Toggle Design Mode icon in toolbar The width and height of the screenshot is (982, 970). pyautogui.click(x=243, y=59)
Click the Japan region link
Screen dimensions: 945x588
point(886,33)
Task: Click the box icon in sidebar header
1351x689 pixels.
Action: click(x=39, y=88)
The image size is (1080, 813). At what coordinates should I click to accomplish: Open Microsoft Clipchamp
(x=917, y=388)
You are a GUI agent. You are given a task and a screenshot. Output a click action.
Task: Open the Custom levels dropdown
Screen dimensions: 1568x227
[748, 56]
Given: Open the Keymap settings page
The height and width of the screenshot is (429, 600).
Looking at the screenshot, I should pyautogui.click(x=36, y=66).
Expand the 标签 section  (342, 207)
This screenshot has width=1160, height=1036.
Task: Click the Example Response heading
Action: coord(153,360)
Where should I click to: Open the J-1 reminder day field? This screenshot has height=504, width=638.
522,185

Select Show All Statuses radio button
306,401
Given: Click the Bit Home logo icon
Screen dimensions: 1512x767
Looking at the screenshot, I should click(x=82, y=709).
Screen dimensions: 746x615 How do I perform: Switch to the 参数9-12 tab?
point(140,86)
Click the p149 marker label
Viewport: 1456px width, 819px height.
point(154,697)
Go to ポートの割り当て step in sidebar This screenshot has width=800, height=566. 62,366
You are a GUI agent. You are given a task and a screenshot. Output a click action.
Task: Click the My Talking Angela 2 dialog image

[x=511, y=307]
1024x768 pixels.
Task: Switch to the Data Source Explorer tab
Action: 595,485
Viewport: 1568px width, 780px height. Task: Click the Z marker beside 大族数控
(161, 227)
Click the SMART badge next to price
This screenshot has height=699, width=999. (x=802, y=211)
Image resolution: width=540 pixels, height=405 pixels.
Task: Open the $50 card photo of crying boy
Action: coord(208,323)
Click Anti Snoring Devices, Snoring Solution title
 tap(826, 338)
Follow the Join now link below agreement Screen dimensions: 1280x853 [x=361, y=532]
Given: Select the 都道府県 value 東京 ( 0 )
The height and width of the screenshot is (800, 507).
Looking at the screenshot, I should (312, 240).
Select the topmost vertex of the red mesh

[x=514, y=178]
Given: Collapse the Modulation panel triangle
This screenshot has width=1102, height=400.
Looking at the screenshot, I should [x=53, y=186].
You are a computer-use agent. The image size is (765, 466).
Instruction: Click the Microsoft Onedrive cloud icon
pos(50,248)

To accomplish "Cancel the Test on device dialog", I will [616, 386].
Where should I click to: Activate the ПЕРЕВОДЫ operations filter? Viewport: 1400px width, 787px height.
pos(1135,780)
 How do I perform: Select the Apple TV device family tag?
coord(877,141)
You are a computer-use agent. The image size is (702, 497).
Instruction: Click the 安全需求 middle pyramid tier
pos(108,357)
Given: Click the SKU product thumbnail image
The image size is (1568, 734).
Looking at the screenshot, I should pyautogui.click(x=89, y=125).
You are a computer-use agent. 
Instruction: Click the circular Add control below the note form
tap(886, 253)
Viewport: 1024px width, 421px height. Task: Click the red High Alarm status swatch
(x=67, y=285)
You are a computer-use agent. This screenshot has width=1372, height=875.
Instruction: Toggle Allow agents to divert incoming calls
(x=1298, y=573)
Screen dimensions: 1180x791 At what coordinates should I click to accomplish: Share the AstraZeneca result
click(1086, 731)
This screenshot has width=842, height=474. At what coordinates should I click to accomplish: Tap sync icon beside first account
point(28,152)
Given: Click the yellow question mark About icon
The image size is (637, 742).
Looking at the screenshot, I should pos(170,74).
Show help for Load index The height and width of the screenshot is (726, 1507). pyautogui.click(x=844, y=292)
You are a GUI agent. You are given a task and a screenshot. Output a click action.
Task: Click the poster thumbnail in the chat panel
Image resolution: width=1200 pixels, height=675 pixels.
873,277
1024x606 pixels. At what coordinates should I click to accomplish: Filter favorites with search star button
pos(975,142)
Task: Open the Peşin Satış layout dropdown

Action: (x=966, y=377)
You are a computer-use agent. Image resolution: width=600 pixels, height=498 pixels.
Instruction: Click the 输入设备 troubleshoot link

## WHAT THE TASK REQUIRES
Extract every line of the records above that contains the word "sidebar".

## OUTPUT FOR THIS EXERCISE
Task: Click the box icon in sidebar header
Go to ポートの割り当て step in sidebar This screenshot has width=800, height=566. 62,366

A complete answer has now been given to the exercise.